### Supplied entries ###

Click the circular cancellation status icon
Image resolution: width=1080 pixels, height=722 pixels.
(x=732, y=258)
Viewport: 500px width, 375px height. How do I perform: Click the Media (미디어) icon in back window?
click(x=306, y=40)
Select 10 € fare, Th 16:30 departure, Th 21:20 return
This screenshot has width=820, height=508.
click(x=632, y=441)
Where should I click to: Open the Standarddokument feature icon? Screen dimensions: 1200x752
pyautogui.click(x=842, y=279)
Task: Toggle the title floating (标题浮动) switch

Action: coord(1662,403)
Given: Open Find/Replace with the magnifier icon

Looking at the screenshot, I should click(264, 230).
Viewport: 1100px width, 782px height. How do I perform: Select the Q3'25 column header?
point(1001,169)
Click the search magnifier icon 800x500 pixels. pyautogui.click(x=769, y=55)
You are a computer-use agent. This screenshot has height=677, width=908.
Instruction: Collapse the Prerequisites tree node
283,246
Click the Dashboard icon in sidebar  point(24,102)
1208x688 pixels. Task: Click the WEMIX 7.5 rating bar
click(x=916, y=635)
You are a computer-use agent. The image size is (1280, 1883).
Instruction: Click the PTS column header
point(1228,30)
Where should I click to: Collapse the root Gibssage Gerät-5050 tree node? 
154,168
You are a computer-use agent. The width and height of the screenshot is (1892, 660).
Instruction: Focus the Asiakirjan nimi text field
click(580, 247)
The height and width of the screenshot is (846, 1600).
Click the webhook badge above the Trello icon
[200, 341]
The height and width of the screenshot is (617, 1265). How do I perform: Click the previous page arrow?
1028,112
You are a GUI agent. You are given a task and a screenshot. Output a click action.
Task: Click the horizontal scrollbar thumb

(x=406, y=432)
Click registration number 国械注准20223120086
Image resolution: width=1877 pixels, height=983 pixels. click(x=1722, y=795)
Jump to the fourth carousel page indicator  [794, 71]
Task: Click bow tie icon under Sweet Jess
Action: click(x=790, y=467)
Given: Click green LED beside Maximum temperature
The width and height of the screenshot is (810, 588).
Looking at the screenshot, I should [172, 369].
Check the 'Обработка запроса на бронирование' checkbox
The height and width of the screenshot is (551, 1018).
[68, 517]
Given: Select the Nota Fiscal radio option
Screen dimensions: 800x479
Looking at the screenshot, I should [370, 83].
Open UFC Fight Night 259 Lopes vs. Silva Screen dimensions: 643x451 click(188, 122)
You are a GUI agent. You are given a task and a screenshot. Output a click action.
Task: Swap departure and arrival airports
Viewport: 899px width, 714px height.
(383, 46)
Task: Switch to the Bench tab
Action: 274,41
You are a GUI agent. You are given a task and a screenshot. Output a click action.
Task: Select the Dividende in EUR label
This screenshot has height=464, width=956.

###

» **Action item**:
Nothing in the entries may be left out; each line is to be output exactly.

» **Answer box**:
Click the circular cancellation status icon
Image resolution: width=1080 pixels, height=722 pixels.
(x=732, y=258)
Viewport: 500px width, 375px height. How do I perform: Click the Media (미디어) icon in back window?
click(x=306, y=40)
Select 10 € fare, Th 16:30 departure, Th 21:20 return
This screenshot has width=820, height=508.
click(x=632, y=441)
Where should I click to: Open the Standarddokument feature icon? Screen dimensions: 1200x752
pyautogui.click(x=842, y=279)
Task: Toggle the title floating (标题浮动) switch

Action: coord(1662,403)
Given: Open Find/Replace with the magnifier icon

Looking at the screenshot, I should click(264, 230).
Viewport: 1100px width, 782px height. How do I perform: Select the Q3'25 column header?
point(1001,169)
Click the search magnifier icon 800x500 pixels. pyautogui.click(x=769, y=55)
You are a computer-use agent. This screenshot has height=677, width=908.
Instruction: Collapse the Prerequisites tree node
283,246
Click the Dashboard icon in sidebar  point(24,102)
1208x688 pixels. Task: Click the WEMIX 7.5 rating bar
click(x=916, y=635)
You are a computer-use agent. The image size is (1280, 1883).
Instruction: Click the PTS column header
point(1228,30)
Where should I click to: Collapse the root Gibssage Gerät-5050 tree node? 
154,168
You are a computer-use agent. The width and height of the screenshot is (1892, 660).
Instruction: Focus the Asiakirjan nimi text field
click(580, 247)
The height and width of the screenshot is (846, 1600).
Click the webhook badge above the Trello icon
[200, 341]
The height and width of the screenshot is (617, 1265). How do I perform: Click the previous page arrow?
1028,112
You are a GUI agent. You are given a task and a screenshot. Output a click action.
Task: Click the horizontal scrollbar thumb

(x=406, y=432)
Click registration number 国械注准20223120086
Image resolution: width=1877 pixels, height=983 pixels. click(x=1722, y=795)
Jump to the fourth carousel page indicator  [794, 71]
Task: Click bow tie icon under Sweet Jess
Action: click(x=790, y=467)
Given: Click green LED beside Maximum temperature
The width and height of the screenshot is (810, 588).
Looking at the screenshot, I should [172, 369].
Check the 'Обработка запроса на бронирование' checkbox
The height and width of the screenshot is (551, 1018).
[68, 517]
Given: Select the Nota Fiscal radio option
Screen dimensions: 800x479
Looking at the screenshot, I should [370, 83].
Open UFC Fight Night 259 Lopes vs. Silva Screen dimensions: 643x451 click(188, 122)
You are a GUI agent. You are given a task and a screenshot. Output a click action.
Task: Swap departure and arrival airports
Viewport: 899px width, 714px height.
(383, 46)
Task: Switch to the Bench tab
Action: 274,41
You are a GUI agent. You are given a task and a screenshot. Output a click action.
Task: Select the Dividende in EUR label
This screenshot has height=464, width=956.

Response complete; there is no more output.